Deep learning algorithms, such as convolutional neural networks (CNNs), can automatically and objectively perform image-based Psoriasis Area and Severity Index (PASI) scoring, according to a study published in the January issue of the Journal of the European Academy of Dermatology and Venereology.
Mirjam J. Schaap, M.D., from Radbound University Medical Center in Nijmegen, Netherlands, and colleagues examined the performance of image-based automated PASI scoring in anatomical regions by CNNs. Imaging series were matched to PASI subscores determined by the treating physician. Using standardized imaging series of 576 trunk, 614 arm, and 541 leg regions, CNNs were trained; training was separate for each PASI subscore (erythema, desquamation, induration, and area) in each anatomical region. Agreement with scores determined by physicians in real-life assessments was ascertained with the intraclass correlation coefficient (ICC).

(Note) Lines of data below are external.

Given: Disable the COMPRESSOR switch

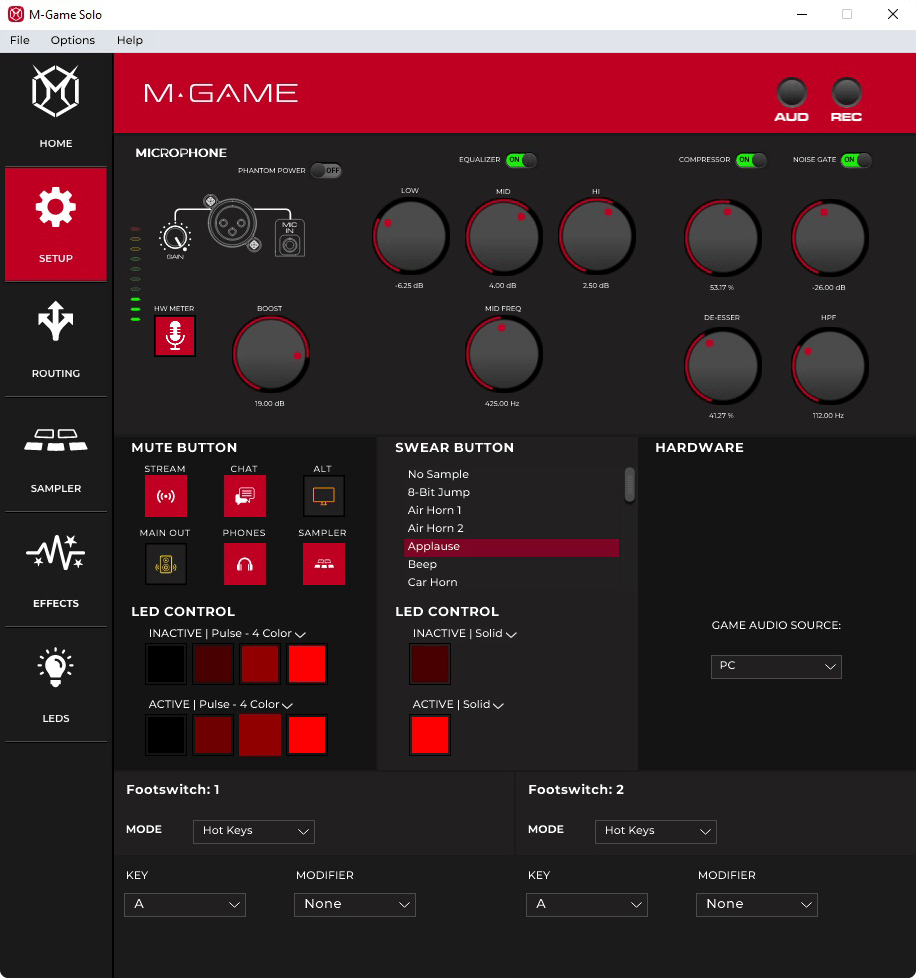Looking at the screenshot, I should click(750, 160).
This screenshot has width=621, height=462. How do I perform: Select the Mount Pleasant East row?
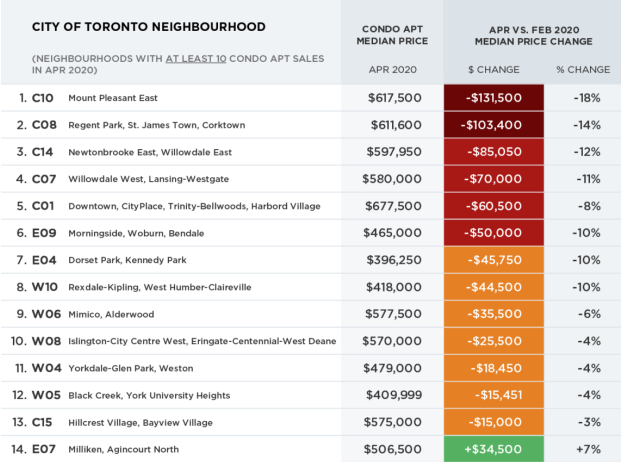point(310,98)
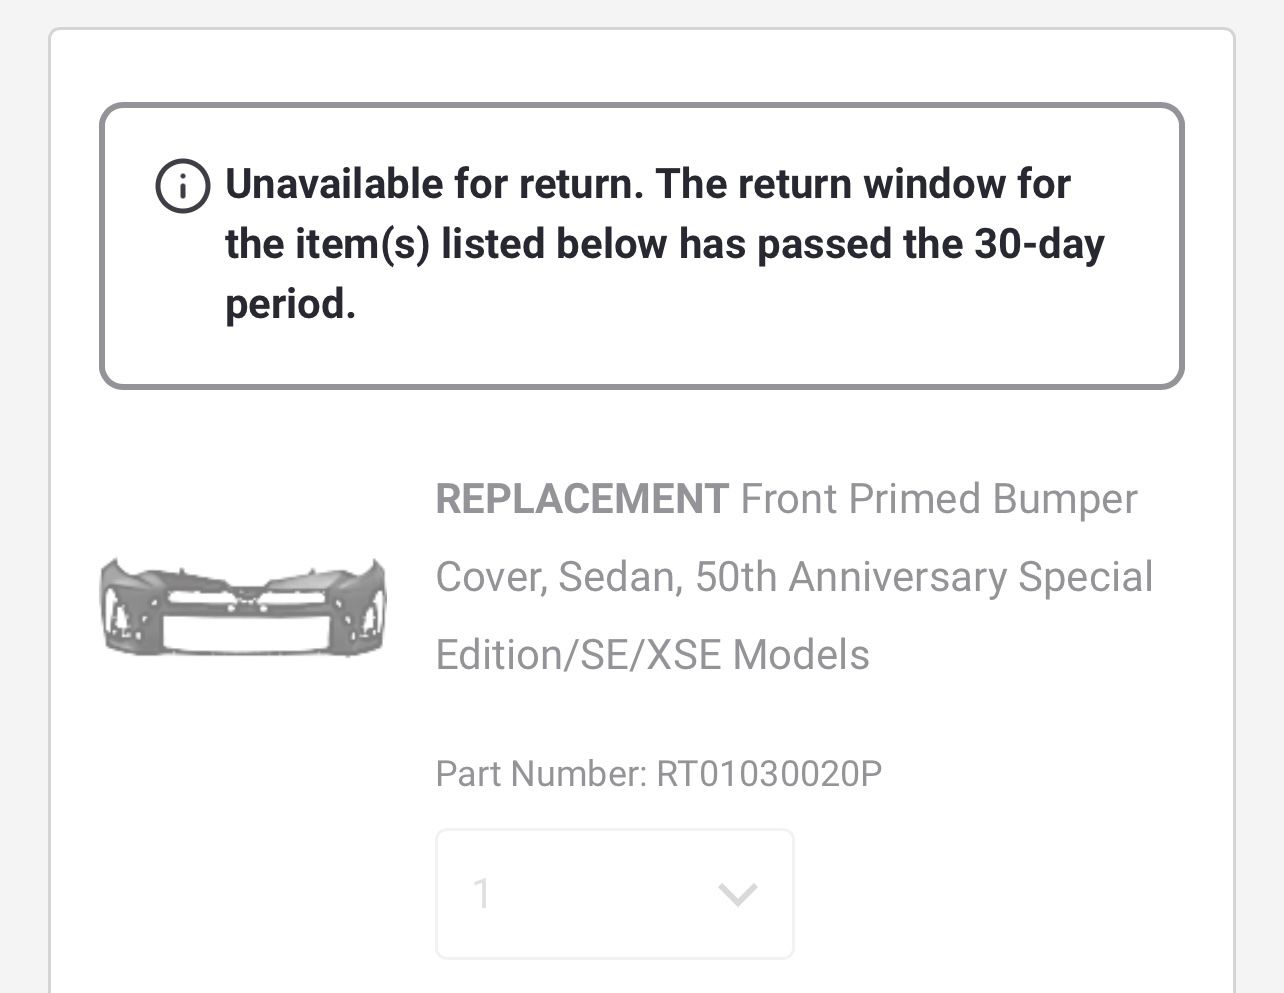The image size is (1284, 993).
Task: Select the quantity value 1 in the selector
Action: tap(482, 894)
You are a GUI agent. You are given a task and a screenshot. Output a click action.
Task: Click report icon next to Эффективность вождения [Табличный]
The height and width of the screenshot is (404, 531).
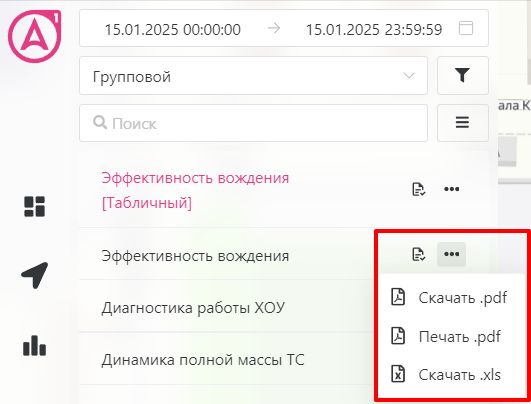(419, 189)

The researchers found that for the trunk region, the ICCs between the CNN and real-life scores were 0.616, 0.580, 0.580, and 0.793 for erythema, desquamation, induration, and area, respectively; similar results were seen for the leg and arm regions. For image-based PASI scoring of the trunk regions, five PASI-trained physicians were in moderate-to-good agreement with each other (ICCs, 0.706 to 0.793). Compared with image-based scoring by physicians, ICCs between the CNN and real-life scores were slightly higher for erythema (0.616 versus 0.558), induration (0.580 versus 0.573), and area scoring (0.793 versus 0.694); on desquamation scoring, physicians slightly outperformed the CNN (0.580 versus 0.589).
“In the future, automated PASI scoring could enable objective and efficient PASI scoring in (remote) clinical practice and clinical research,” the authors write.
Several authors disclosed financial ties to the biopharmaceutical and medical technology industries.